Data to examine Start Marker
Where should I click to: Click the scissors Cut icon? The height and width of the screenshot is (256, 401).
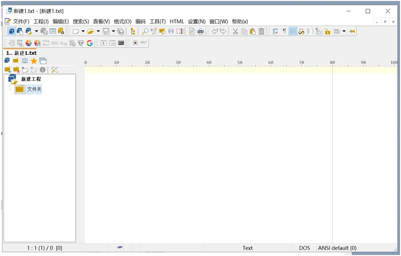click(235, 31)
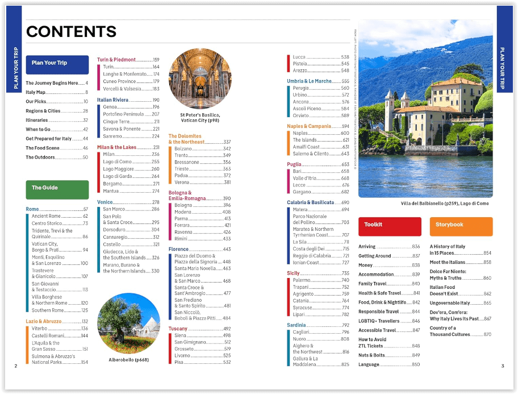The height and width of the screenshot is (394, 518).
Task: Jump to Venice chapter heading
Action: coord(105,202)
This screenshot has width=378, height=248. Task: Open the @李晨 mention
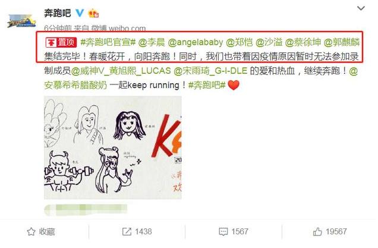pyautogui.click(x=152, y=42)
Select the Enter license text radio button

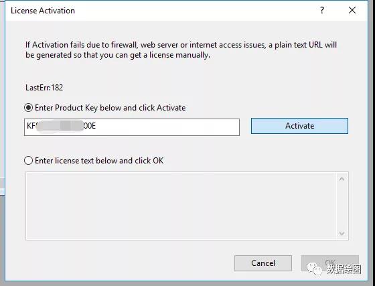point(28,161)
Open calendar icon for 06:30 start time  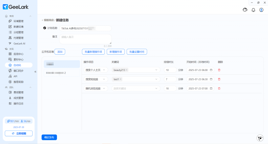211,79
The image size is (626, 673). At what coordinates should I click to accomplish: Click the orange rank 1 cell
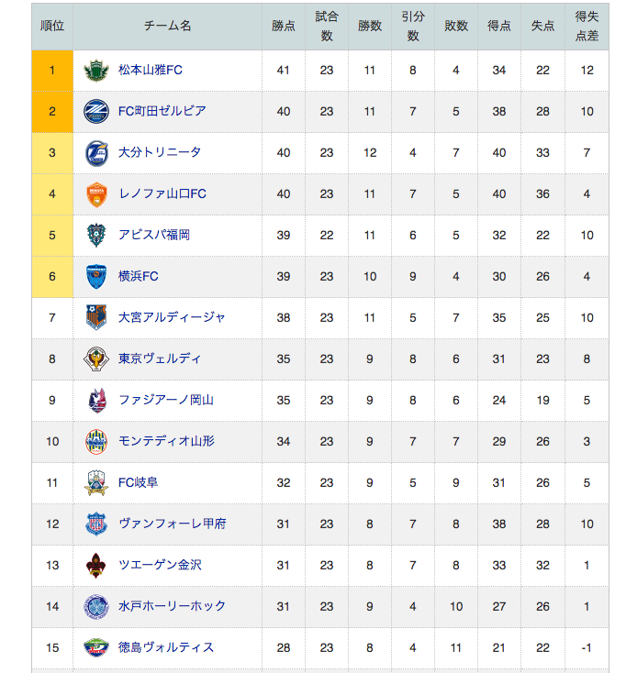[52, 71]
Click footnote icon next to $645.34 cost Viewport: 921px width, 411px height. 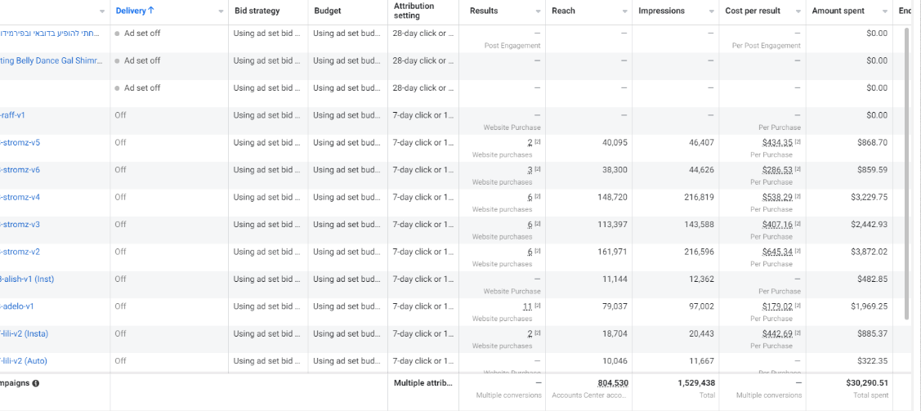point(798,252)
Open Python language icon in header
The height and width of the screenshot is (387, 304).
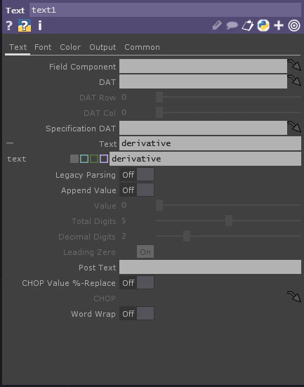263,25
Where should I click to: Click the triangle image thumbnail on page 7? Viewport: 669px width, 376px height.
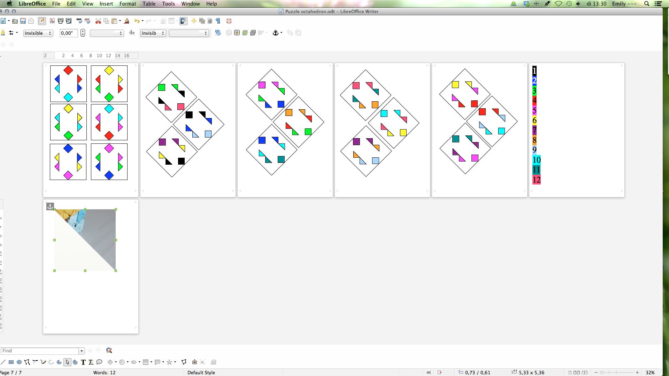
Data to examine End Marker
- **What is needed**: All that the answer may contain is the exact text of the lines from the one with "Open Python language icon in header" through the last line of the material, pictures excluded.

- **Result for this task**:
Open Python language icon in header
The height and width of the screenshot is (387, 304).
263,25
Where should I click to: Click the triangle image thumbnail on page 7? Viewport: 669px width, 376px height.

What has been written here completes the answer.